Benzo[c]chrysene, dibenz[a,j]anthracene, and dibenz[a,h]anthracene diol epoxides: Mutation spectra in S. typhimurium and E. coli CLP systems

Polycyclic aromatic hydrocarbons (PAHs) are ubiquitous environmental pollutants. These pollutants metabolize to reactive dihydrodiol epoxides that react with DNA and cause damages, which may lead to mutations and initiation of tumors. In light of the problems PAHs pose to humans, knowing the mutation spectra of the dihydrodiol epoxides may help to determine if a given PAH contributes to the tumors seen in humans. Toward this end, the mutation spectra of the dihydrodiol isomers of benzo[c]chrysene and dibenz[a,j]anthracene in Salmonella typhimurium strains TA7001-TA7006 and E. coli CLP strains CL 101P-CL106P were determined.
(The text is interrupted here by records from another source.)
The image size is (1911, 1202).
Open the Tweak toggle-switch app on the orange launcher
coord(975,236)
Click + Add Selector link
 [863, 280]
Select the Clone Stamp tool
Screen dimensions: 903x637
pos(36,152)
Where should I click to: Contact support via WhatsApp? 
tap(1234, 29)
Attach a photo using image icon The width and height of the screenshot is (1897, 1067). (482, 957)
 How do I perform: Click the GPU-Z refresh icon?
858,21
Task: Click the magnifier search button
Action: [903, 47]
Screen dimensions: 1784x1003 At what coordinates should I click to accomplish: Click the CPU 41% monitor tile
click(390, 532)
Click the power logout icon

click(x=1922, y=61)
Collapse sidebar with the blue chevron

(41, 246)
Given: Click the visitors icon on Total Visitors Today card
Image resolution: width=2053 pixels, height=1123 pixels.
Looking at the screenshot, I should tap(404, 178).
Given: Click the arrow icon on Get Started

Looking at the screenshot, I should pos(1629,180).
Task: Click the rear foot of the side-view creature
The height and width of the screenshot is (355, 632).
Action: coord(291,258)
The mutation spectra of the dihydrodiol epoxides of dibenz[a,h]anthracene were determined, but only in the E. coli CLP system. In Salmonella, G·C → T·A transversions were the predominant mutations observed for the (+)-anti-B[c]CDE, (+)-syn-B[c]CDE, and (-)-syn-B[c]CDE isomers, whereas G·C → A·T transitions were the predominant mutations found for (-)-anti-B[c]CDE. The predominant mutations in Salmonella for (-)-anti-DB[a,j]ADE, and (+)-syn-DB[a,j]ADE were G·C → T·A transversions, whereas for (+)-anti-DB[a,j]ADE and (-)-syn-DB[a,j]ADE the predominance of G·C → C·G changes were noted. In E. coli, all B[c]CDEs, DB[a,j]ADEs, and DB[a,h]ADEs predominantly induced G·C → T·A transversions. In both bacterial systems, the mutation spectra of B[c]CDEs, DB[a,j]ADEs, and DB[a,h]ADEs showed preferential induction of mutations at G·C base pairs. For B[c]CDEs and DB[a,j]ADEs, for which DNA binding properties and adduct distributions at dG vs dA were known, the results correlated with these diol epoxides' preferences for adduct formation at dG residues in DNA. At A·T base pairs, A·T → T·A transversions were the changes most frequently induced. For the most part, B[c]CDEs, DB[a,j]ADEs, and DB[a,h]ADEs induced G·C → T·A transversions, the type of mutations commonly found in the p53 gene in human tumors. Therefore, given the prevalence of the parent compounds of these diol epoxides in the environment and the known association of other PAHs with p53 mutation in lung cancer, it is conceivable the diol epoxides of B[c]C, DB[a,j]A, and DB[a,h]A contribute to lung cancer in humans.